═════ Records to use ═════

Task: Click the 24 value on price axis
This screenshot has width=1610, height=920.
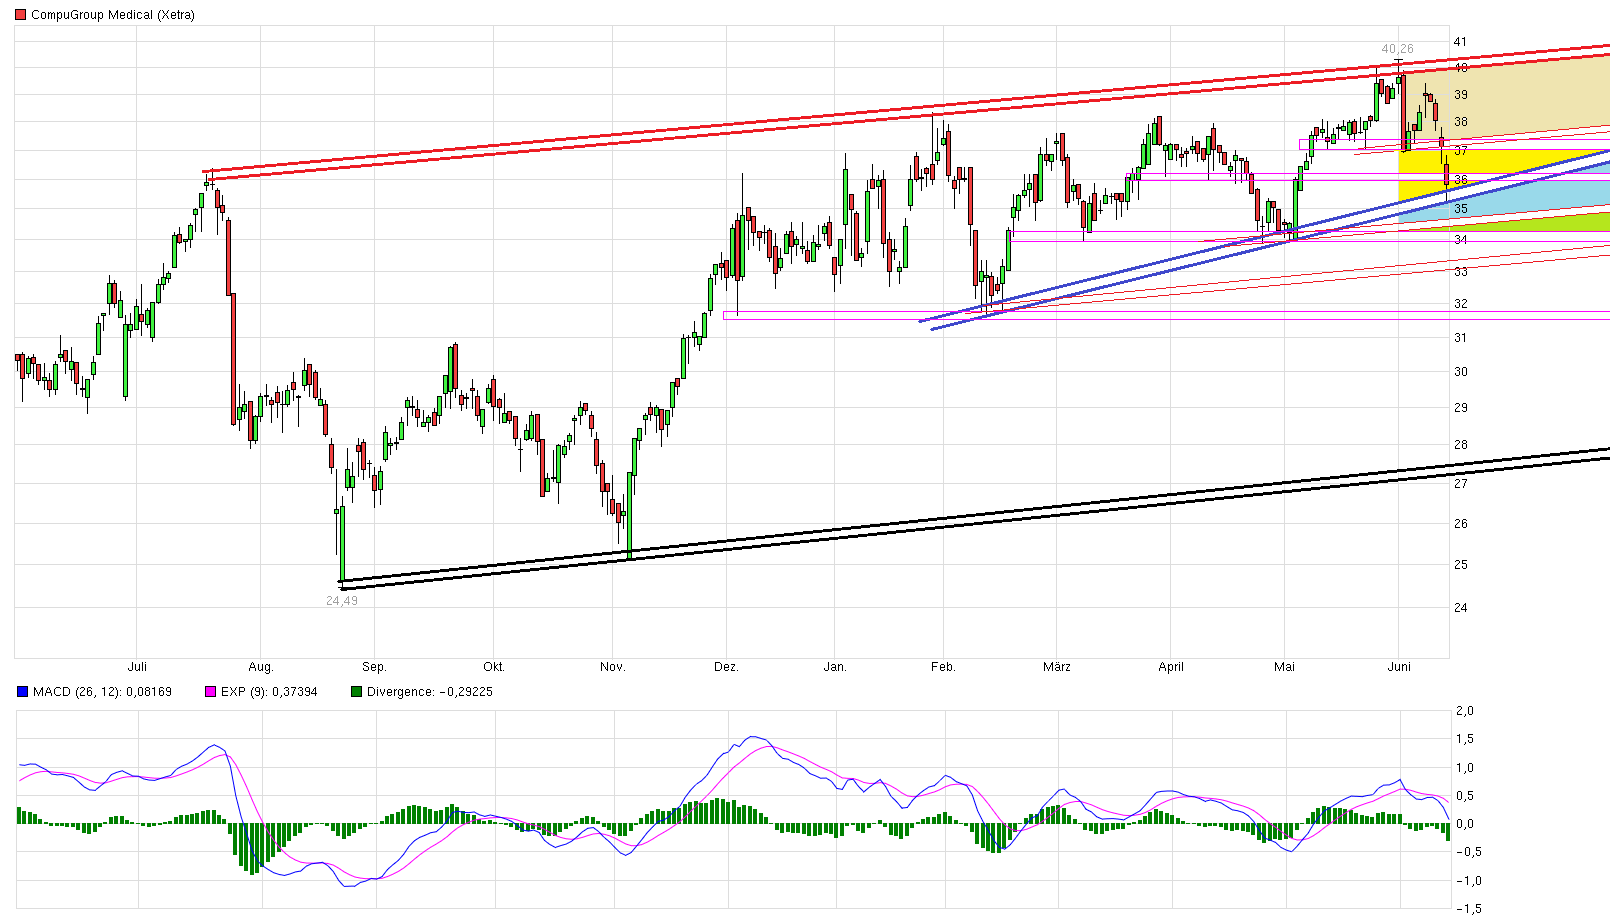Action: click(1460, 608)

═════
═════ Records to use ═════

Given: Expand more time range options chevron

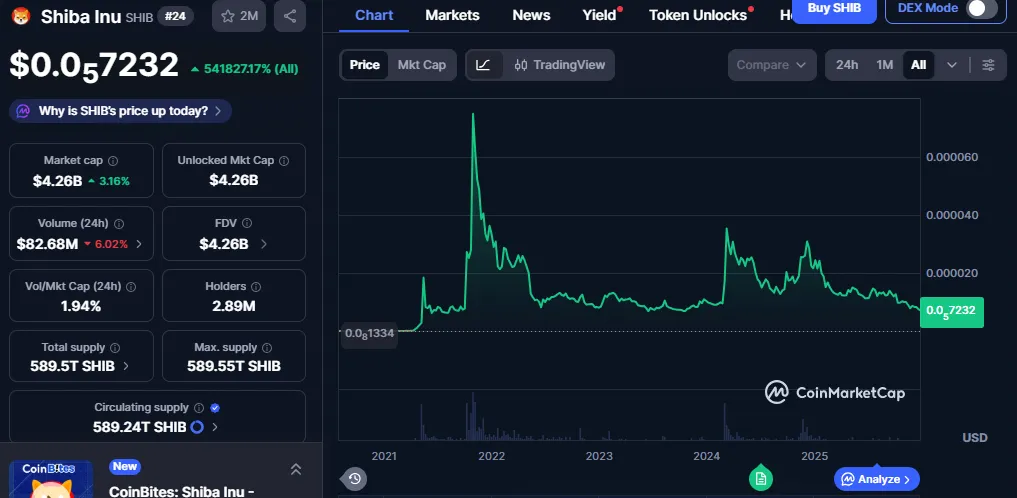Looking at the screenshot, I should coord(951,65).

═════

Rewrite the stretch from the line that contains "Task: Click the 24 value on price axis" through the line that contains "Action: click(1460, 608)", replacing "screenshot" with "image" and keeping everything else unchanged. Leave the pictures out of your answer.

:: Response ::
Task: Click the 24 value on price axis
This image has width=1610, height=920.
Action: click(1460, 608)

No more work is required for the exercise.